For the first time in a long time, I'm ahead on my reading and behind on my blogging! I have three finished books in the hopper to write about, so I better get to it . . .

I sometimes have a hard time writing about books I love. I respond to books on so many levels, that I sometimes get a little daunted trying to rave about one. I fear I won't come off as happy with a book as I really was, or conversely that I will gush and neglect to give good reasons why someone should pick a book up.

One such book I've been stuck on is Keeper, by British author Mal Peet. (Oooh - in fact, I just realized Ithe three books I've read and have yet to blog about are all by British authors. I must have England on the brain . . .)

I really enjoyed this book. One of the things I want to say about it - and I'm trying very hard here not to come off as arrogant or ego-centric - is that I hope I have accomplished with Samurai Shortstop what Peet does here with Keeper.

On the surface, Keeper is a soccer story. Goalie extraordinaire El Gato sits in a small hotel room recounting not only how he's just won the World Cup, but also how he came to be the keeper he is today.

What follows is a story filled with mystery and magic - yes, magic.

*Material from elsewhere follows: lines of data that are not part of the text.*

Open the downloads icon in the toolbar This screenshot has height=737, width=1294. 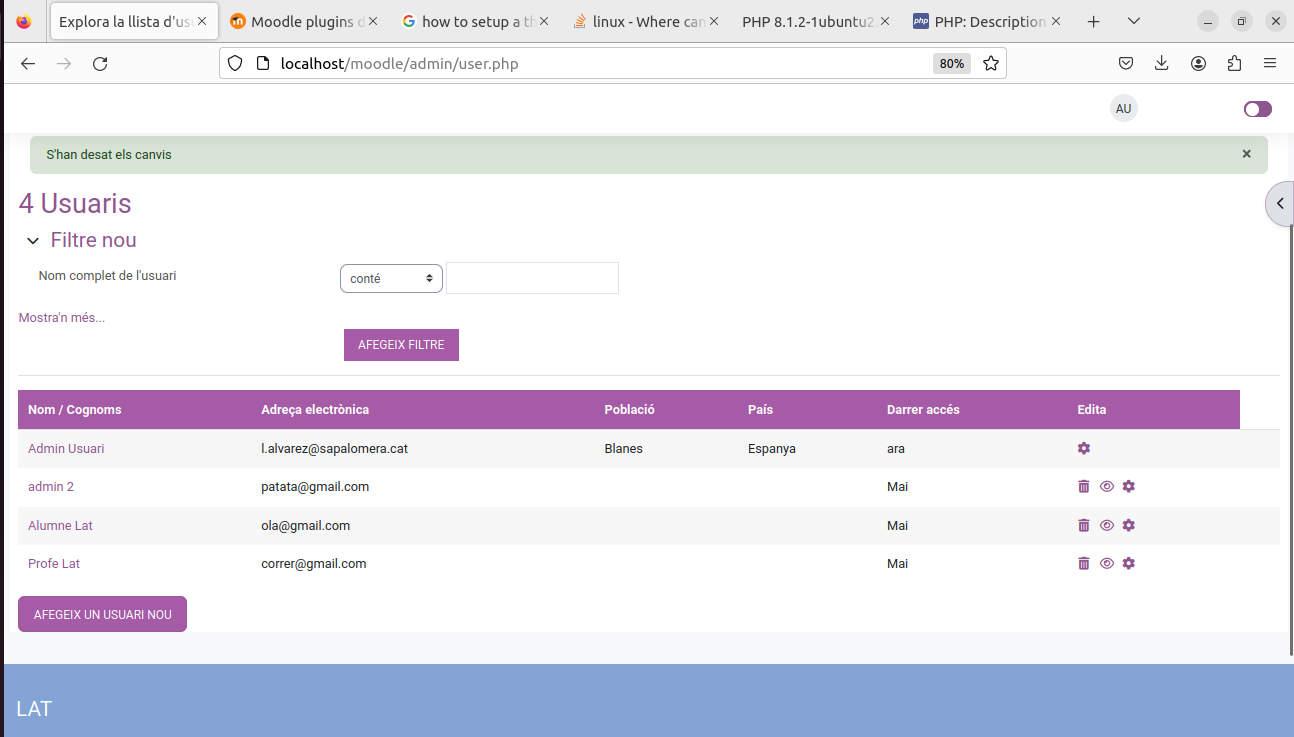tap(1161, 62)
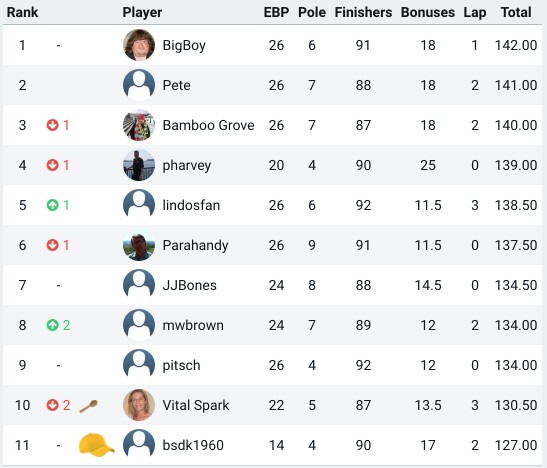547x468 pixels.
Task: Click the red down arrow at rank 10
Action: point(52,405)
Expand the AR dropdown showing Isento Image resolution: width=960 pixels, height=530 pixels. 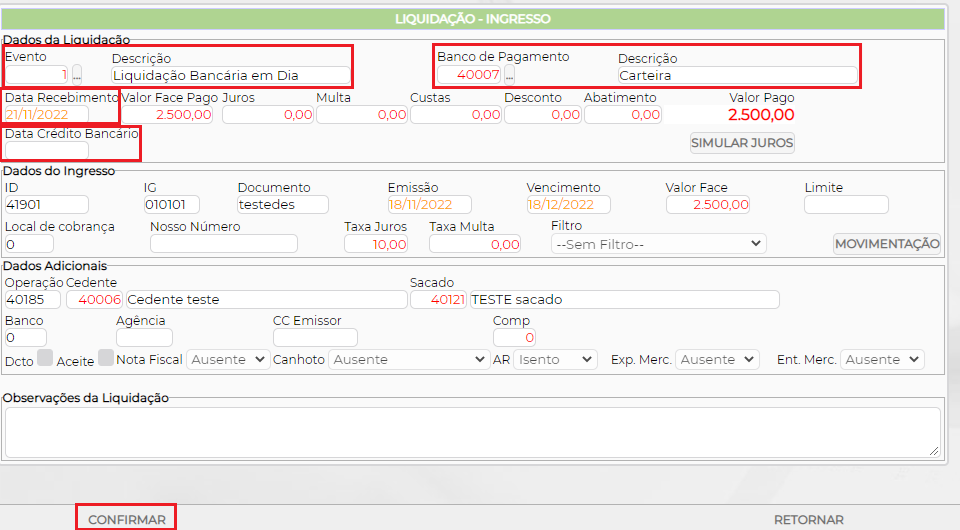[x=555, y=360]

We learn that as a boy, he discovered a ghostly presence in the jungle outside his small South American village, a ghost that teaches him with almost desperate authority how to be the best goalie (keeper) in the world. It's an odd premise, but the story unfolds in startling and endearing ways, eventually encompassing issues as big as deforestation and as small as leaving home and family for good.

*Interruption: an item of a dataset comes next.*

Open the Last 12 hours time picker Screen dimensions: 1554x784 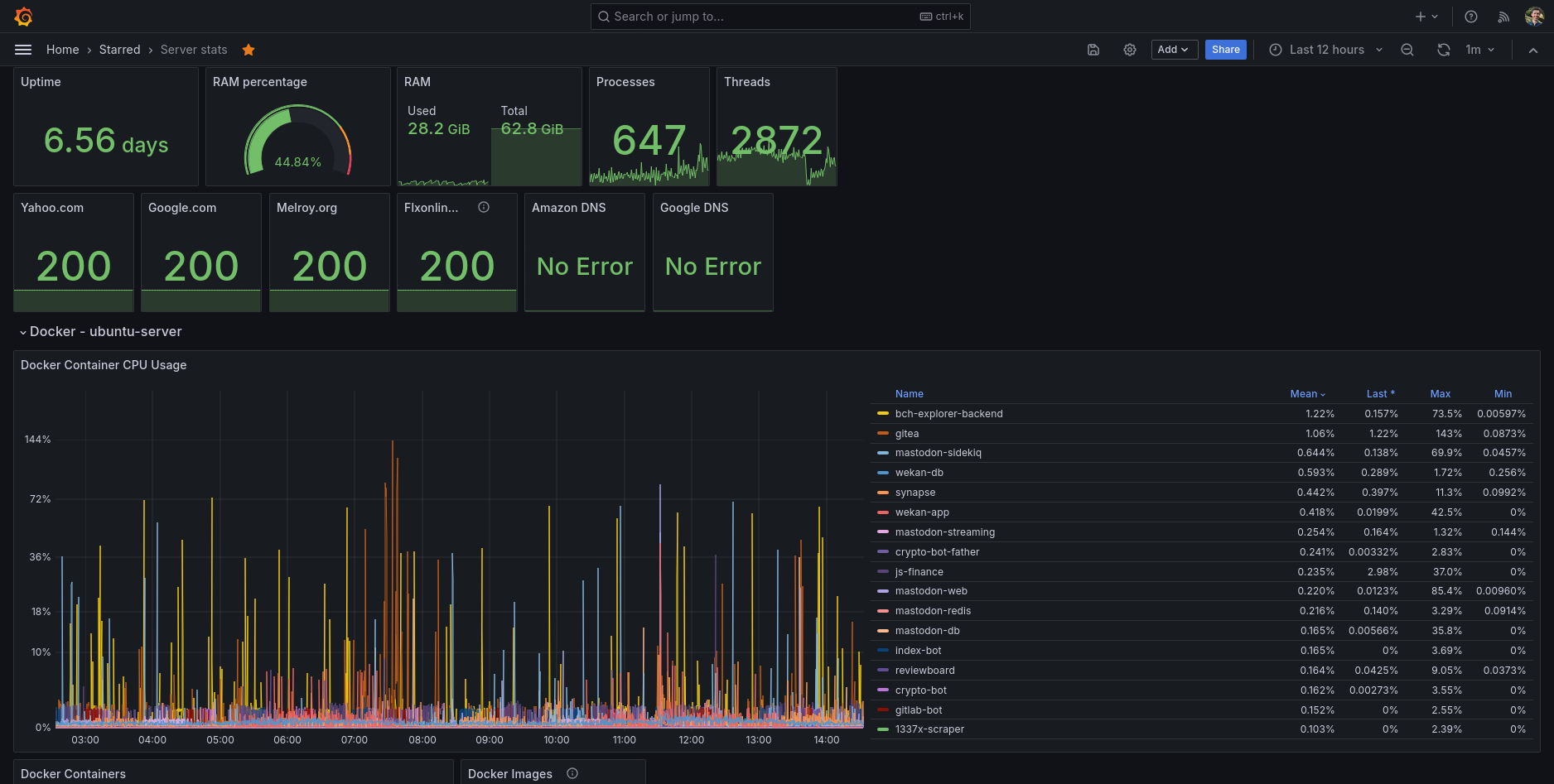pyautogui.click(x=1326, y=50)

For me, this is the ultimate kind of sports book. It escapes the cookie-cutter realm of "team is disorganized, team becomes organized, team overcomes odds to win big game." My book has these elements despite all my efforts to escape them, but I hope in the end these are not what the book is about, and instead means to a different end.

Keeper manages to break free of this mold altogether. Even winning the World Cup isn't so important that we have to re-live every moment of the "big game." It's the consequences of the game, and the keeper's development as a person and a goalie, that are far more important in the long run. By focusing on the boy and the greater issues he resolves through his keeping skills, this story transcends its own genre. It's a fantastic book to put in the hands of any boy who's ever played youth soccer, or just any boy who ever sought his place in the world on a playing field.